» Passage shown:
Owning the Charlotte Hornets, however, has been a different story. During MJ’s time at the helm, the franchise hasn’t seen much success. If anything, Jordan has come to be known as a rather bad owner.

That reality could explain why, earlier in 2023, word began to spread that the living NBA legend was considering selling the team. And although nothing concrete has materialized, John Salley believes that Jordan will actually bite the bullet.

Talk of Michael Jordan selling the Hornets has gone cold, but John Salley still believes it will happen

In March 2023, Michael Jordan and his Charlotte Hornets entered the news cycle for an unexpected reason. Rather than an on-court performance or a basketball-related transaction, word began to spread that MJ was considering selling at least a part of the franchise.

“Four years ago, Michael Jordan sold a stake in the Charlotte Hornets to a Gabe Plotkin-led group,” Jump Management said in a statement, according to an NBC Sports write-up. “As a natural step in a process due to that transaction, Michael and Gabe are in discussions about his group potentially buying an additional stake.”

Despite plenty of discussion on social media and sports debate shows, though, nothing materialized. And as the NBA postseason took up more and more of the basketball spotlight, the topic faded from view.

John Salley, however, doesn’t think the ship has completely sailed.

» Exercises to complete:
1. From the passage on Michael Jordan and the Hornets, reproduce the text between "That reality could" and "bite the bullet.", inclusive.
2. According to the passage on Michael Jordan and the Hornets, in what month and year did word spread that Jordan was considering selling at least part of the franchise?

» Available data:
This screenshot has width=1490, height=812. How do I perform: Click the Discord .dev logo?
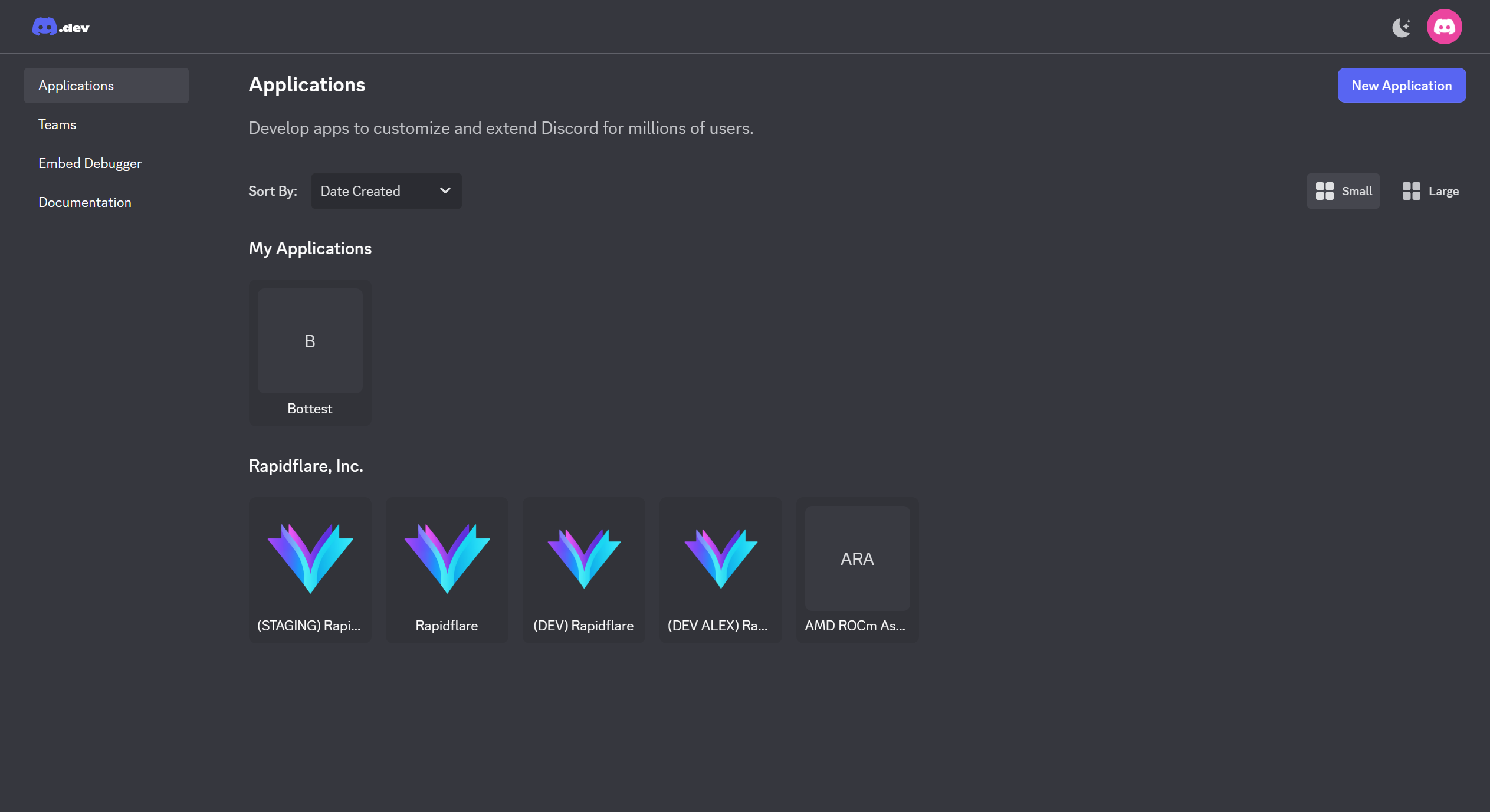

» Outputs by task:
1.
That reality could explain why, earlier in 2023, word began to spread that the living NBA legend was considering selling the team. And although nothing concrete has materialized, John Salley believes that Jordan will actually bite the bullet.

2. March 2023.